Churva (tsur-vhah) is a Pinoy noun (or can be a verb) which means something that can’t be adequately expressed in words. It is also a word that can be used in all aspects. It is an utterance when a person can’t seem to find the right word out of being speechless, out of being maarte (speaking with affectations) or out of simply being stupid. This word when conjugated would be: chinurva, chumurva, chuchurva, chuchurvahin.
Using this word has its advantages. It can be an alternative expression to use instead of those bad words you don’t want to utter. It can be fun using this word, adding more spice to friendly conversations.
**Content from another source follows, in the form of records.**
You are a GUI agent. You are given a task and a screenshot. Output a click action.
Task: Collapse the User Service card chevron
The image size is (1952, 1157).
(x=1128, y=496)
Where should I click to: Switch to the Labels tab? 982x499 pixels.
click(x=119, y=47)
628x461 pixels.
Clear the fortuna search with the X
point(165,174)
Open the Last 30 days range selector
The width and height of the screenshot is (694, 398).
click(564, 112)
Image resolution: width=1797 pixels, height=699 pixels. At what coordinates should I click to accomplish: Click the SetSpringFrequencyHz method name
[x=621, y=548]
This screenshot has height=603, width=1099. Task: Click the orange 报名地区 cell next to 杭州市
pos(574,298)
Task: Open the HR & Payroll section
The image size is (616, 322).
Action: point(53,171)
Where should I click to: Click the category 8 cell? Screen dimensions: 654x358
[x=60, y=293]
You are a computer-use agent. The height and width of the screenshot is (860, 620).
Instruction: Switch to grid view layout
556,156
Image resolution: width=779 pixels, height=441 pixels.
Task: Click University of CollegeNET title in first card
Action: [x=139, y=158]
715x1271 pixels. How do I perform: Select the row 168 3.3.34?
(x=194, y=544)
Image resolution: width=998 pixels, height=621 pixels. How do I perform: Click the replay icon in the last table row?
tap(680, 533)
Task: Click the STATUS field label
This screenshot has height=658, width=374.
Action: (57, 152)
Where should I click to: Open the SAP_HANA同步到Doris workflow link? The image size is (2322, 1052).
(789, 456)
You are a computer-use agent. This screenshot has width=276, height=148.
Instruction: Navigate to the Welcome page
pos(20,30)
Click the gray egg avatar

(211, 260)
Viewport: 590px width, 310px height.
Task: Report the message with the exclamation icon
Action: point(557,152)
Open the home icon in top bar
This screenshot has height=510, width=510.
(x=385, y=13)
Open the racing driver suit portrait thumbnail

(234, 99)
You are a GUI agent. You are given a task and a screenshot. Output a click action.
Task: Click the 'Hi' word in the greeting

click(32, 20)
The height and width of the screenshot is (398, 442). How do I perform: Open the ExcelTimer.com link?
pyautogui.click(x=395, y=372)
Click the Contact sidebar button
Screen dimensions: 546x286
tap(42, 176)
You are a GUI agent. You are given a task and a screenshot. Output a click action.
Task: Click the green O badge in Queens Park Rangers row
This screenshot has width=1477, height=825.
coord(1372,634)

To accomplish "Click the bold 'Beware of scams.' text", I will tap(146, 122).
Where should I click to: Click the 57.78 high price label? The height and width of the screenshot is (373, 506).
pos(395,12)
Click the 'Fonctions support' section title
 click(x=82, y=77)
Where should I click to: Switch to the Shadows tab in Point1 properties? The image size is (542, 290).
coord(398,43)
At the same time it has its disadvantages. When overused, it limits a person’s mental faculty and restricts the development of vocabulary. Also, it can be a source of misunderstanding, the speaker may mean something else but the listener may conclude otherwise.
Just imagine our popular pinoy salawikain (proverbs) utilizing this word…
Nasa Diyos ang awa, nasa churva ang gawa
Aanhin pa ang damo kung chinurva ang kabayo
Kung ano ang itinanim iyon din ang chuchurvahin
Ang chumurva ng matulin, kung matinik ay malalim
May tenga ang lupa may churva ang balita
But do you know that Churva is a place in sardonic Russia? It is a place situated in Ust-Tsilemskiy rayon, Republic of Komi in Russia. It is also a ruined building or place of meeting for Jewish worship on the Old Holy City of Jerusalem.